Building a winning product and a growing a team requires quality talent acquisition, spending on sales & marketing, business development, tech, support and employee’s cost. The average estimated capital raised in a series B round is about $33 million. Companies undergoing a series B funding are well established VC / PE companies. Most series B companies have valuation between $40 million and $65 million with an average of $55 million. This may go up for technology related companies with high component of Intangible Assets.


Series B appears similar to series A in terms of the process and key players. Series B s often led by many of the same characters as the earlier rounds, including a key anchor investor that helps to draw in other investors. The difference with series B is the addition of a new wave of other VC firms that specialise in later-stage investing.


Mezzanine Financing & Bridge Loans


At this stage, the Startup is growing and looking to scale significantly with a commercially available product. Revenue should be coming in regularly with a clear path to profitability. The fund raised at this point will be geared to new markets, mergers, acquisitions or preparing for an IPO. This stage is ideal to bridge the GAP between Series B and IPO. Mezzanine financing can cover the expenses for IPO and with the profits made from IPO mezzanine Investor is paid back with interest.

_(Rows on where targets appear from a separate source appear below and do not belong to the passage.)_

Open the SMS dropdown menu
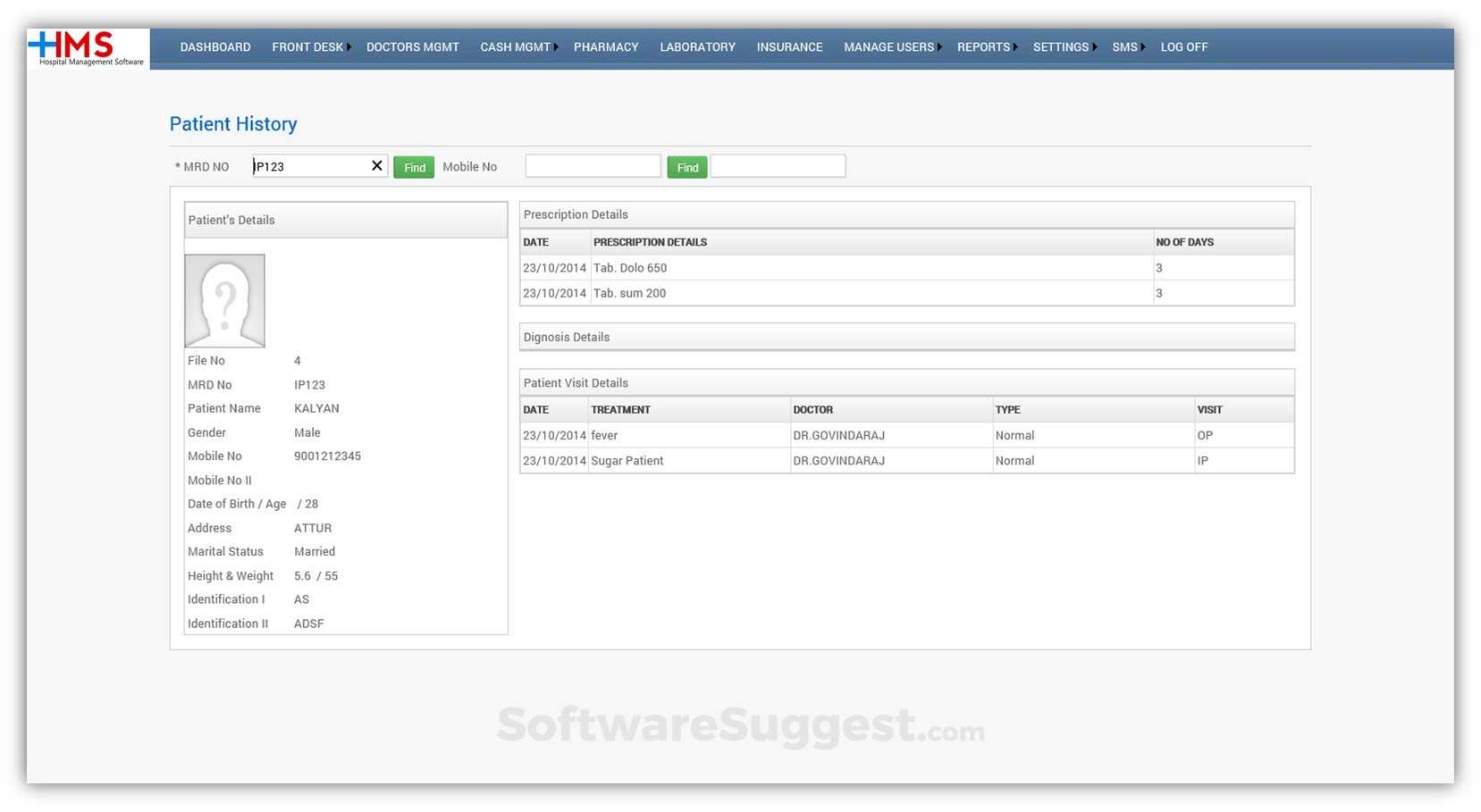 coord(1123,46)
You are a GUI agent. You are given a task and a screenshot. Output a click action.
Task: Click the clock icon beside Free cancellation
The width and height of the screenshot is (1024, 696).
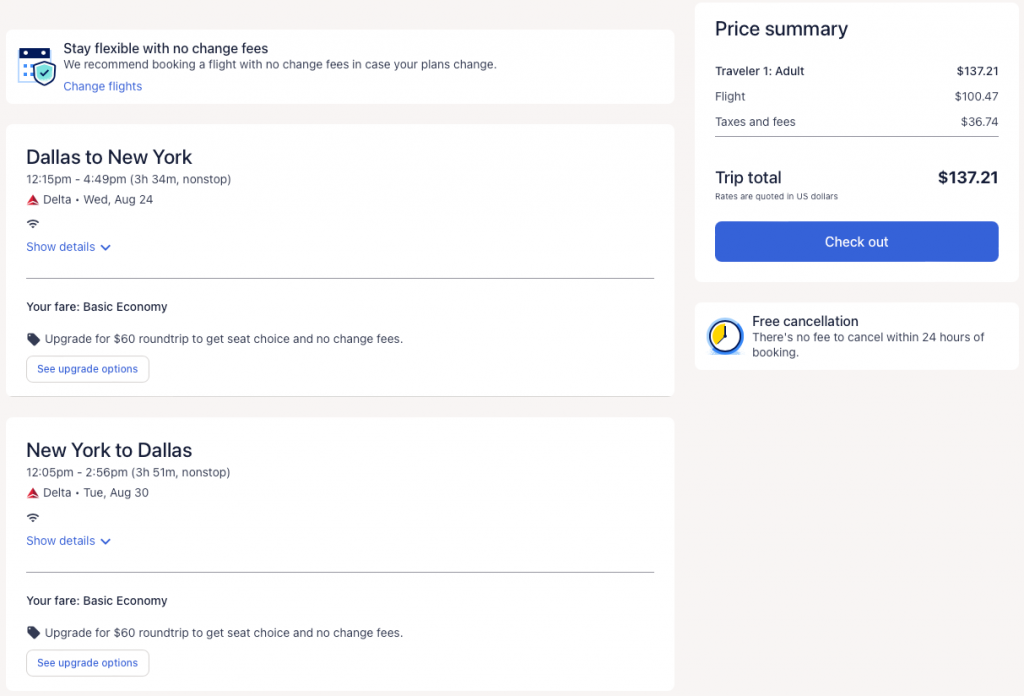click(725, 337)
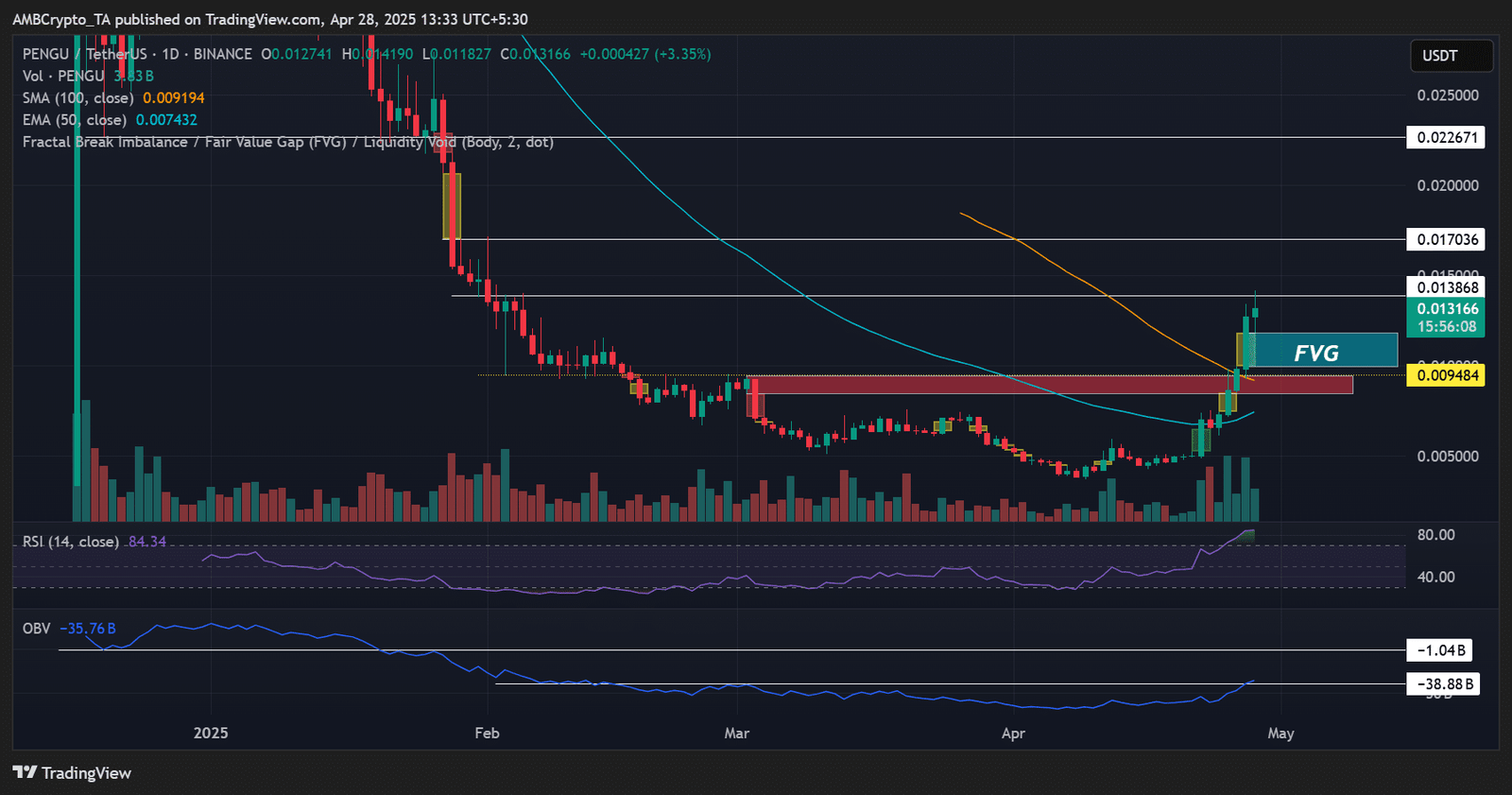Select the OBV indicator label

37,629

VC and PE firms and IB division of large commercial banks can be the source for Mezzanine Financing

IPO (Initial Public Offering)


If the Startup has raised money through each of the preceding stages, going public is an option to expand the business further. All of the investors have invested their money for equity until this point will ideally recoup their investment along with additional profit. Some investors may retain their shares, but many of hem sell their shares at the beginning to reap the rewards for getting in early. After the IPO, stock options can be leveraged to attract top talent and the increased access to capital can provide resources to push the momentum of the business forward. Once the Startup is listed on Stock exchange, they are no longer in the Startup phase and they are in the big leagues post IPO.


Expect full due Diligence process compliance and Enterprise Valuation conclusion at all the stages from Seed Funding to IPO stage, from the potential investors. Various offerings for Seed Stage, and Series A and Series B round may include equity, SAFE (Simple agreement for future equity) and convertible notes. The different rounds of funding operate in essentially the same basic manner; investors offer cash in return for an equity stake in the business. Seed investors and Series A & B investors will help ideas come to reality. Series funding enables investors to support entrepreneurs with the proper funds to carry out their dreams, perhaps cashing out together down the line in an IPO to yield a meaningful ROI.